- Born: Ambra Gambale
- Known for: Conceptual art, Sculpture, Jewellery
- Notable work: Silvered Crocodile Skull
- Movement: Metamodernism, Magic Realism, Surrealism
- Website: www.ambrajewellery.com

= Ambra Gambale =

South African-Italian artist and jewelry designer

Ambra Gambale is a South African and Italian artist and fine jewellery designer. Her Skullchemy range of memento mori artworks created from exotic animal skulls, metals & precious stones have been exhibited and sold in London, Notting Hill & Dover Street, Mayfair. Her fine jewellery range is handmade and centred on the use of gold, ebony and diamonds. Her collectors include Pulitzer Prize winner Lauren Beukes.

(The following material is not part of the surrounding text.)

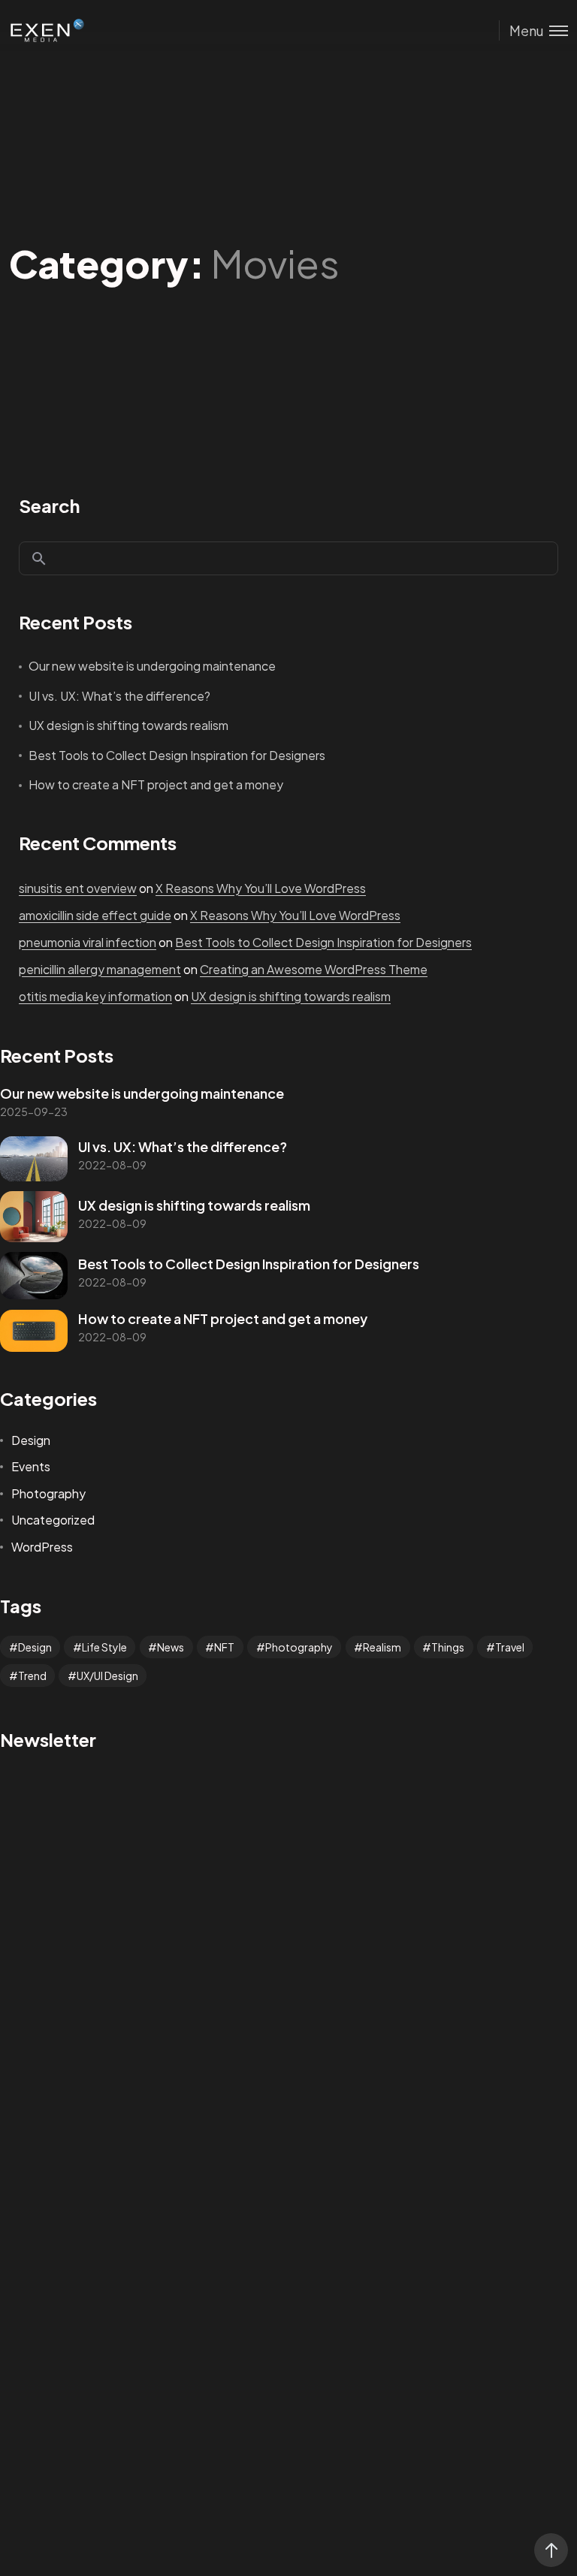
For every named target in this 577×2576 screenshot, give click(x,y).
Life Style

Her Silvered Crocodile Skull art piece is a crocodile skull in platinum and diamonds that was featured in Casa Vogue of Brazil, valued at £1,000,000. While merchandised pieces of the skull along with her jewelry have been sold at Wolf & Badger in Mayfair and Merchants on Long, Cape Town.

==Life and career==

===Early life===
Born in South Africa of mixed Sicilian and Venetian ancestry. Ambra went on to study design at Central Saint Martins and the Inchbald School of Design in London before setting up her own jewellery brand.

===Career===
Ambra Gambale established Ambra Fine Jewellery in 2010, making use of fine diamonds and precious metals such as gold and platinum. Her works are designed for the high-end luxury market, but also have a playful and girly charm.

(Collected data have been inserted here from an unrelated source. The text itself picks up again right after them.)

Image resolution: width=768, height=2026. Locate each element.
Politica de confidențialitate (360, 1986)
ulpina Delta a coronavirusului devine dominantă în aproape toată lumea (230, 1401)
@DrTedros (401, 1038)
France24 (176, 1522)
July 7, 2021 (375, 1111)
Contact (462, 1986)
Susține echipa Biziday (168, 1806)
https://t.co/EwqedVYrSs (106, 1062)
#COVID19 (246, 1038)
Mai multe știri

By 2013, her jewellery had been sold and listed next to the likes of Anoushka Ducas & Theo Fennel and stocked internationally in London, UK, and Cape Town, South Africa. Her 2013 collection "Diamond Dreaming" included bracelets, necklaces and pendants inspired by the Islamic Hamsa motif as well as keys, crowns and peace signs in 9ct and 18ct white, yellow and rose gold.

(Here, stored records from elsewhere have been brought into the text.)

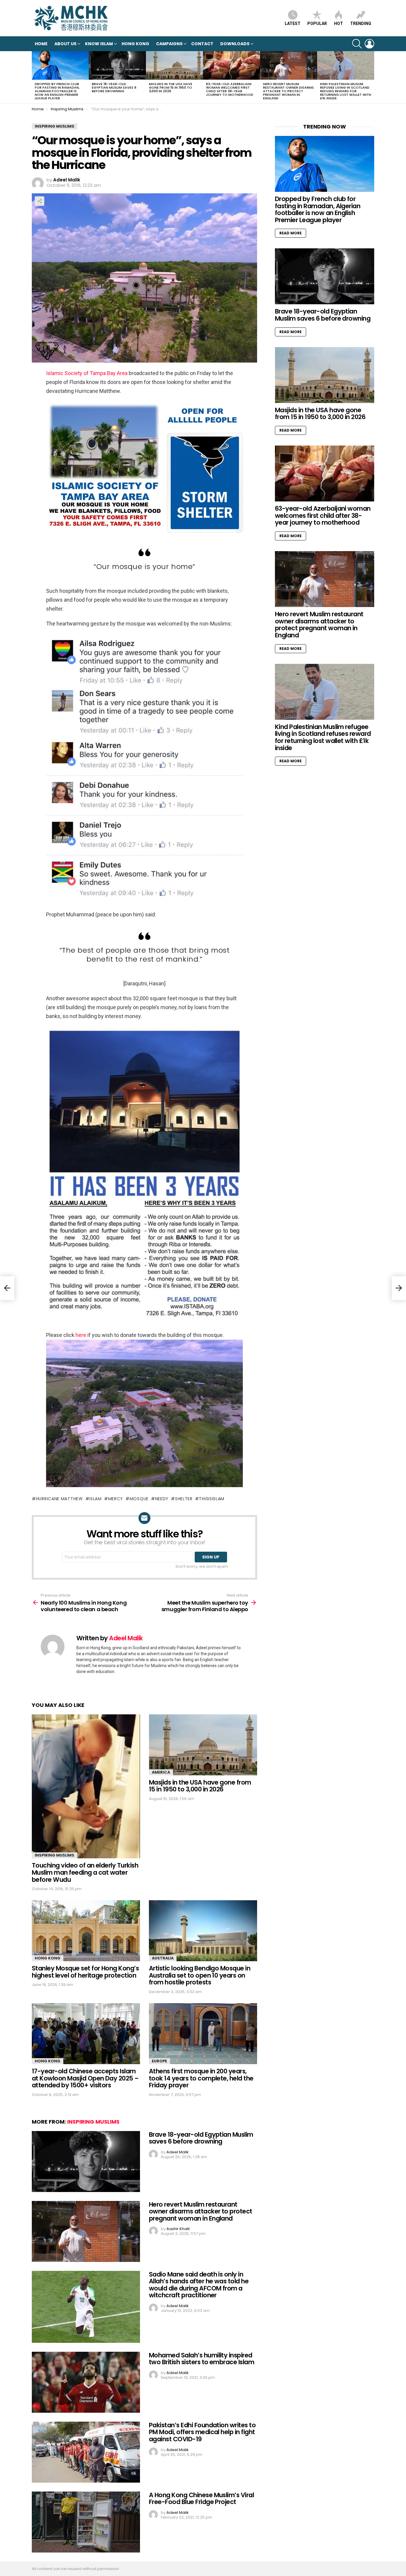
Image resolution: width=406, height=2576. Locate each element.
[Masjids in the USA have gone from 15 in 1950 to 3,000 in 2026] (174, 65)
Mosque (139, 1499)
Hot (338, 23)
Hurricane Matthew (59, 1499)
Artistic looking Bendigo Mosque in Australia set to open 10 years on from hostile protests (199, 1975)
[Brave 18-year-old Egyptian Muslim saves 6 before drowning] (117, 65)
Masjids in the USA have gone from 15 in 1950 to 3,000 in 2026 (170, 87)
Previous (35, 77)
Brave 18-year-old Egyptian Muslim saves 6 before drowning (114, 87)
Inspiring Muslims (54, 1855)
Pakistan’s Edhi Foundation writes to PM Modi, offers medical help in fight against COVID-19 (202, 2432)
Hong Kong (135, 44)
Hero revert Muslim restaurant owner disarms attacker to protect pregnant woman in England (288, 91)
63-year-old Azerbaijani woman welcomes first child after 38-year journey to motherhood (229, 89)
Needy (162, 1499)
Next (371, 77)
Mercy (115, 1499)
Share (39, 201)
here (80, 1335)
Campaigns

Her range of Skullchmey exotic animal skulls of crocodile, baboon, caracul are dipped in liquid precious metals in a technique she has developed herself. Her metal embalming process leaves the exotic animal skulls in an antiqued patina finish that is already being copied by others. Ambra's Skullchemy range is inspired by surreal influences of skeletal carcasses she had seen on South African roads, juxtaposed with her desire to add hope and light to this scene of death.

Her works have been exhibited and listed on international media such as Casa Vogue of Brazil, Top Billing TV show in South Africa, British GQ & Grazia Magazine.

==Artwork==

Her works include:
- Slivered Crocodile Skull, an exotic crocodile skull in precious metal and stones.